E3 ligase MAEA-mediated ubiquitination and degradation of PHD3 promotes glioblastoma progression

Abstract

Abstract Glioblastoma (GBM) is the most common malignant glioma with high recurrence rate and a poor prognosis. However, the molecular mechanism of malignant progression of GBM is still unclear. In present study, through proteomic analysis of clinical primary and recurrent glioma samples, we identified that aberrant E3 ligase MAEA expressed in recurrent samples. The results of bioinformatics analysis showed that the high expression of MAEA was related to the recurrence and poor prognosis of glioma and GBM. Functional studies showed that MAEA could promote the proliferation, invasion, stemness and the temozolomide (TMZ) resistance.
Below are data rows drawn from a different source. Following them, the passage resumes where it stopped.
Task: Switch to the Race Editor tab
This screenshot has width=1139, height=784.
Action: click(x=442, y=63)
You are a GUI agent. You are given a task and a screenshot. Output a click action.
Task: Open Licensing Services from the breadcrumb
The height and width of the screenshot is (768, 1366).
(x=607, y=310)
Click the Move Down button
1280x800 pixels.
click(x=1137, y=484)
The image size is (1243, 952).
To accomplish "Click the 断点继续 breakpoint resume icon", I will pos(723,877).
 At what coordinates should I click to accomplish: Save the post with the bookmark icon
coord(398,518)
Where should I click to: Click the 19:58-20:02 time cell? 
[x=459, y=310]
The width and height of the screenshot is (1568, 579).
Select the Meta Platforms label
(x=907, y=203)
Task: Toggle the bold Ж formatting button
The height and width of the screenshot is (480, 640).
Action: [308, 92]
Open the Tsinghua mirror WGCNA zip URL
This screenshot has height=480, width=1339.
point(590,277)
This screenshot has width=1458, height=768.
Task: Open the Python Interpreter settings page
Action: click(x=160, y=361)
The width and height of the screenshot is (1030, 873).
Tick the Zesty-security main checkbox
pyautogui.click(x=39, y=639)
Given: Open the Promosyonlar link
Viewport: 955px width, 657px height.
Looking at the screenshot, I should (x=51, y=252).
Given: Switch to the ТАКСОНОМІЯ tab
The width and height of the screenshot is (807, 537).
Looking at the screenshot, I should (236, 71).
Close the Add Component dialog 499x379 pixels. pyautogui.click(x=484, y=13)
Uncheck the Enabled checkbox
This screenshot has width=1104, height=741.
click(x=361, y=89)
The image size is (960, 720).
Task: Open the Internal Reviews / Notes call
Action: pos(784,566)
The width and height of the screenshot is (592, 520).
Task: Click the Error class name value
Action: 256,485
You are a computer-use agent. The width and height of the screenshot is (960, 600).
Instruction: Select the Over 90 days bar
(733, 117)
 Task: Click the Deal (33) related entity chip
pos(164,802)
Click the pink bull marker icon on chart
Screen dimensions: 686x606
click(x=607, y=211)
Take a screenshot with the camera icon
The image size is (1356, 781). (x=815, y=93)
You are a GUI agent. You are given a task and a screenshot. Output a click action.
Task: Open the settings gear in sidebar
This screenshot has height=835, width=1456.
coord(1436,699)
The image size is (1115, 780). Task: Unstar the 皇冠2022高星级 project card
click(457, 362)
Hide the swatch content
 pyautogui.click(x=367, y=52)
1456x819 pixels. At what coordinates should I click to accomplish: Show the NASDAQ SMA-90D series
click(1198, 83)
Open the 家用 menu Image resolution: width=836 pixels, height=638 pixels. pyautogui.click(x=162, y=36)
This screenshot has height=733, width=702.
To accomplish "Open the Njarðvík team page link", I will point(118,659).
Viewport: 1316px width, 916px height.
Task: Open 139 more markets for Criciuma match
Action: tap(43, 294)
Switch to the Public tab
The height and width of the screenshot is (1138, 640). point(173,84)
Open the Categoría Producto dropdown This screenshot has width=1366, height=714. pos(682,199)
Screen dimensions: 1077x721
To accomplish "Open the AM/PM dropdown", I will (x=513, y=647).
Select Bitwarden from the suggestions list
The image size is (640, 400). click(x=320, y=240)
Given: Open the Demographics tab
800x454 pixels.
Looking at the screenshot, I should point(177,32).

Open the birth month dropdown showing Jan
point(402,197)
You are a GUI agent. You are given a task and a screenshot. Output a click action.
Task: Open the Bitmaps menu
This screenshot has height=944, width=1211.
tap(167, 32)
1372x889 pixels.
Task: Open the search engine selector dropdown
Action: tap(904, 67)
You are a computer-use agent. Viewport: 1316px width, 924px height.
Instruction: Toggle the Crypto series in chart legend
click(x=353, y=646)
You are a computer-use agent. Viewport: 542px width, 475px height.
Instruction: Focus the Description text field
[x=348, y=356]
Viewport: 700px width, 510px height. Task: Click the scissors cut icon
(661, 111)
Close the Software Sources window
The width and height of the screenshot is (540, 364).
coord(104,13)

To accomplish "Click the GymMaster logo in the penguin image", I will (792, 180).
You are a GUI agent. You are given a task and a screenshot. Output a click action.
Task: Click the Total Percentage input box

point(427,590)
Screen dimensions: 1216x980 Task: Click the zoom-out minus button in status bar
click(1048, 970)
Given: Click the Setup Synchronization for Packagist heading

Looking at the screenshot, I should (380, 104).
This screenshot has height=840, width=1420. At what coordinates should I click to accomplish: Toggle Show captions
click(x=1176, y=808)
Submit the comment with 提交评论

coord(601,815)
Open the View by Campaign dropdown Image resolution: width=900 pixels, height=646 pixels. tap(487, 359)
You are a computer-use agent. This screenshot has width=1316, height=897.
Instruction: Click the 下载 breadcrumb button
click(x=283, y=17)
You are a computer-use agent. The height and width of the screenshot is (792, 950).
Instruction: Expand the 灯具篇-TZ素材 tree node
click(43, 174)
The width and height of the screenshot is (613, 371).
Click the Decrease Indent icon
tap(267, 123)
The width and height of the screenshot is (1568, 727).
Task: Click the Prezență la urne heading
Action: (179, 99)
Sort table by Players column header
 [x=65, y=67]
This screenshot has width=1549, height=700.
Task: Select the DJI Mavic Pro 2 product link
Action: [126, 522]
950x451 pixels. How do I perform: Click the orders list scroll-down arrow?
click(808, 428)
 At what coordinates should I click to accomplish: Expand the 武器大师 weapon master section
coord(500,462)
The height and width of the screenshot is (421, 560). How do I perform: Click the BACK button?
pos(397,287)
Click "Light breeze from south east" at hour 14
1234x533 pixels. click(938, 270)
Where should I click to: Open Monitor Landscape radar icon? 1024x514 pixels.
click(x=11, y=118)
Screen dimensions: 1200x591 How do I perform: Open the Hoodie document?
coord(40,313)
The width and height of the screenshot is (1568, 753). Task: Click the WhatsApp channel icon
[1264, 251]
Mechanistically, the data indicated that MAEA targeted prolyl hydroxylase domain 3 (PHD3) K159 to promote its K48-linked polyubiquitination and degradation, thus enhancing the stability of HIF-1α, thereby promoting the stemness and TMZ resistance of GBM cells through up-regulating CD133. The in vivo experiments further confirmed that knocking down MAEA could inhibit the growth of GBM xenograft tumors. In summary, MAEA enhances the expression of HIF-1α/CD133 through degradation of PHD3 and promotes the malignant progression of GBM.